Always eloquent, Spivey points out that the SFS is merely keeping up with the times. San Franciscans are hungry for more enticing and meaningful experiences that showcase all walks of life. “San Francisco is a unique and special place where there is an unprecedented sense of community, awareness, social engagement, and progressive thinking. This is fertile land for the arts and nearly any creative endeavor,” he says. “Curiosity seekers and cultural enthusiasts are the most common type of person. SF is a place where people want to experience new things and have their thinking challenged.” That’s exactly what concertgoers will witness at the Symphony’s coming out party on September 5.
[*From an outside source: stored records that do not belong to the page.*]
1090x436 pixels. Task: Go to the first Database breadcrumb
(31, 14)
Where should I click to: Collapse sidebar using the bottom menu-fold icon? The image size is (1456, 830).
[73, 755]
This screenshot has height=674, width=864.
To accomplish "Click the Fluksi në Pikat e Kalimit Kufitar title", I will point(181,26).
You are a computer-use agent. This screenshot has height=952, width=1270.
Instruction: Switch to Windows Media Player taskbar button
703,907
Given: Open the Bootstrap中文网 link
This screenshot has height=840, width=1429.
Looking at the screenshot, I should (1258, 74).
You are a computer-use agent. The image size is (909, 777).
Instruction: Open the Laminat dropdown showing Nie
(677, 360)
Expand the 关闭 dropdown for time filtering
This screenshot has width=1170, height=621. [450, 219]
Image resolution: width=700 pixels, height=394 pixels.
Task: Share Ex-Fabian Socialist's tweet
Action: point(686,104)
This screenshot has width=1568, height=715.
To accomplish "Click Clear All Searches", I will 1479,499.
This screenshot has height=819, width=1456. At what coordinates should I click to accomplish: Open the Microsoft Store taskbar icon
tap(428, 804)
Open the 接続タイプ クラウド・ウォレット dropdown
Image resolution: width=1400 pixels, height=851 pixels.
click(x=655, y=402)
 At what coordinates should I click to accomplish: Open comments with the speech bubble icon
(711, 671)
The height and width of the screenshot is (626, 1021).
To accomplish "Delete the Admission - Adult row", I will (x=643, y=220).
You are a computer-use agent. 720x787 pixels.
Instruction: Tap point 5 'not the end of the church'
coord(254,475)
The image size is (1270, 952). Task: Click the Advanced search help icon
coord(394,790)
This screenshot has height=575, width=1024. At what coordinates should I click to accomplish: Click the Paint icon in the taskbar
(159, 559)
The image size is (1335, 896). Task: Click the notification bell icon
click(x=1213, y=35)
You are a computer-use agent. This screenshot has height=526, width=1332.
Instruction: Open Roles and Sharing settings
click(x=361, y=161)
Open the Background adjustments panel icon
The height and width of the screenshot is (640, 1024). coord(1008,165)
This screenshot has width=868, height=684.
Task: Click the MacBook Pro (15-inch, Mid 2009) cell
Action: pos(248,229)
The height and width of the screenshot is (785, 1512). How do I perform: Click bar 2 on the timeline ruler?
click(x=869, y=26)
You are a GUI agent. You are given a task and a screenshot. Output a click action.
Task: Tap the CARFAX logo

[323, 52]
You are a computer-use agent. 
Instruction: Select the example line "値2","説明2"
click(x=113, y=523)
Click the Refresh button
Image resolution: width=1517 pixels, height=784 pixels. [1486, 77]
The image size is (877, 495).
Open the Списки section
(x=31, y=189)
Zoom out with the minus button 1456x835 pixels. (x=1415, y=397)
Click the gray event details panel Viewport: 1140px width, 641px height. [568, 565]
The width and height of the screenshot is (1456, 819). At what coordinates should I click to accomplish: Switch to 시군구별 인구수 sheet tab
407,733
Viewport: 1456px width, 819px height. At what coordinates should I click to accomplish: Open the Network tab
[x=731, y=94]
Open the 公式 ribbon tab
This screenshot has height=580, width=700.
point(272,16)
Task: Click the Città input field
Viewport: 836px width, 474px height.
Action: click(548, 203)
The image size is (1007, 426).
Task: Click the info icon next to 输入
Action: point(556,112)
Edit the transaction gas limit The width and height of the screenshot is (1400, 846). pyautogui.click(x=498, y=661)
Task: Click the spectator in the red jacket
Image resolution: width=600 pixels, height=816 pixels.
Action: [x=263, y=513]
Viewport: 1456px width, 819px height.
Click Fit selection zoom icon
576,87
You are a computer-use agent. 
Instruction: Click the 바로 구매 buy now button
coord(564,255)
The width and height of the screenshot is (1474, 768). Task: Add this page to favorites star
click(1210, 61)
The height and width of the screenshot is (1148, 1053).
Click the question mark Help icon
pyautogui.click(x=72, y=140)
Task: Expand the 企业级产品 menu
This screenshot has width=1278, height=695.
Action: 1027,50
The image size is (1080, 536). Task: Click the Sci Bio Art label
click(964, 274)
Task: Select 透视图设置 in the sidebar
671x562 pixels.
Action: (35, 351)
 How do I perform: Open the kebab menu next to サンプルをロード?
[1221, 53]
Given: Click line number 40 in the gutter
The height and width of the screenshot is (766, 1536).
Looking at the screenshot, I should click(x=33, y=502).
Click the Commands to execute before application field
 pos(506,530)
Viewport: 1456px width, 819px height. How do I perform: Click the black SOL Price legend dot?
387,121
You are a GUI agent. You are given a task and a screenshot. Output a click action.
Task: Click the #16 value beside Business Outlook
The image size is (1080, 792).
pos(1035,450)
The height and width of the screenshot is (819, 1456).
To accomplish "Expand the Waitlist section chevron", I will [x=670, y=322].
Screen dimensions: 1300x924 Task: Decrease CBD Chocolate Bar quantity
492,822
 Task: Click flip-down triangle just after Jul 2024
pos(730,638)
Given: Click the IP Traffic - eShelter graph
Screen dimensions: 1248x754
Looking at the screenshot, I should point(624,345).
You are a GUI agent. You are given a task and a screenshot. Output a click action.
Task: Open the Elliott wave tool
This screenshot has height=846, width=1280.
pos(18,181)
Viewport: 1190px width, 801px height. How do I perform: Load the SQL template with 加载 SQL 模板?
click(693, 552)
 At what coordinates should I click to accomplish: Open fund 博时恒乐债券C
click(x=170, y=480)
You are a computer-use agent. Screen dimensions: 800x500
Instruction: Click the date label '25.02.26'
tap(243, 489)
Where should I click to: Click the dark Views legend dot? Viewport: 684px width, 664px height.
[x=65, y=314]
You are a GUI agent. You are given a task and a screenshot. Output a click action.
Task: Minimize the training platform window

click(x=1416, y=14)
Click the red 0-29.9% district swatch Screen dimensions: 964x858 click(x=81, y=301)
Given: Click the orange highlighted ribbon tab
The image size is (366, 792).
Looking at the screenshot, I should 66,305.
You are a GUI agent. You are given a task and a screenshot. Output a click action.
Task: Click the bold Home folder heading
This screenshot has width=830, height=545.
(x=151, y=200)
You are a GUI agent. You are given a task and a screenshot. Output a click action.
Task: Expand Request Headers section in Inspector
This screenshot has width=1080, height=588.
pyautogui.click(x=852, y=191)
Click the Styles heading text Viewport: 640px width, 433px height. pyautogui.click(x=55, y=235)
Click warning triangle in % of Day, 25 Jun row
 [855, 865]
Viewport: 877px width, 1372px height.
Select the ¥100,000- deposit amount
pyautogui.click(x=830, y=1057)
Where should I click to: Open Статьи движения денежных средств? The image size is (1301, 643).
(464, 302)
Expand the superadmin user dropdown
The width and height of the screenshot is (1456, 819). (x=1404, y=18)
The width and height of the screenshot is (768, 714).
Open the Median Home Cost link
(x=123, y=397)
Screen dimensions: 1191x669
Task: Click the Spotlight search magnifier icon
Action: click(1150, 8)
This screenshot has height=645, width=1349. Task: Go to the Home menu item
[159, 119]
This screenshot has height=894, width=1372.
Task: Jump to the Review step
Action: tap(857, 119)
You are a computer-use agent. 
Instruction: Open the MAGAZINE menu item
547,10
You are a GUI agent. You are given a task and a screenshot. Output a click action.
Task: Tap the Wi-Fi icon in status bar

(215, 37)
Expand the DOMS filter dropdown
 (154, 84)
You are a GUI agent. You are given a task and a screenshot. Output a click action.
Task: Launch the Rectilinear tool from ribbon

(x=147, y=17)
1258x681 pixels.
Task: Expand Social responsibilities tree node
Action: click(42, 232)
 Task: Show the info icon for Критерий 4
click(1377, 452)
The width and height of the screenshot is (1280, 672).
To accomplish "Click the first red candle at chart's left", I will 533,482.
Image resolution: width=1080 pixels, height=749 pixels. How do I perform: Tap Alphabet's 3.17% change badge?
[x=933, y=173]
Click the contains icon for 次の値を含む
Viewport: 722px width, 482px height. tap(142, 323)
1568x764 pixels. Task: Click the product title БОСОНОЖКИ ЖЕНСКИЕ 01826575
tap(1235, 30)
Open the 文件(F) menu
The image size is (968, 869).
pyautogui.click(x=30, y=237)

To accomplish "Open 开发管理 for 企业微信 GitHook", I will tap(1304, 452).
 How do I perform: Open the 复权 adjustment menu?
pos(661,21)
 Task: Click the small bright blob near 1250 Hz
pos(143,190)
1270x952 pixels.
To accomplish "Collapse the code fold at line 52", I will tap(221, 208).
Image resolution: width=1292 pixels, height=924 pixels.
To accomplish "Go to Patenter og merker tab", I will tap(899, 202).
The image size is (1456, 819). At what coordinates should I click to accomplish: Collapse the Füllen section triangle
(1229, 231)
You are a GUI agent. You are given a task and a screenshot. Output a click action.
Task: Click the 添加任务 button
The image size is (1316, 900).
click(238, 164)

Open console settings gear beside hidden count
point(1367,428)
Priscilla and Catherine Geeslin
Priscilla and Catherine Geeslin

Photo Credit: Drew Altizer

After the Party, it’s the After Party

This year, the opening night’s after party is being chaired by Catherine Geeslin, the SFS’s first legacy chair. As the daughter of Priscilla Geeslin, a past gala chair and vice president of the Symphony’s board of governors, Geeslin “basically grew up in the Symphony. My mom has been on the board for as long as I can remember, and both my parents have been huge classical music fans my whole life, so it’s always been a part of me,” she explains. “I think the first Symphony I went to I was eight.” Now at 27, she’s in charge of planning the post-performance festivities.

The scene at last year's after party
The scene at last year’s after party

Photo Credit: Drew Altizer

After a 10-year stint on the East Coast, Geeslin recently returned to San Francisco eager to bring the next generation of patrons to the SFS. Geeslin knew she wanted to engage the local community for the event, but not greater San Francisco, instead, the neighborhood that surrounds Davies—Hayes Valley. The area has seen tremendous growth since Geeslin was a child and she hopes to highlight its new restaurant scene. “It’s become the epicenter of the San Francisco food scene, and so my thought was, ‘Let’s make the theme Spotlight on Hayes Valley.’ Let’s show everybody who comes to the Symphony how much this place has changed. Come hang out down here. Come be a part of this cultural shift in San Francisco.”

Partygoers can look forward to bites and drinks from Barcino, Dobbs Ferry, Smuggler’s Cove, and more.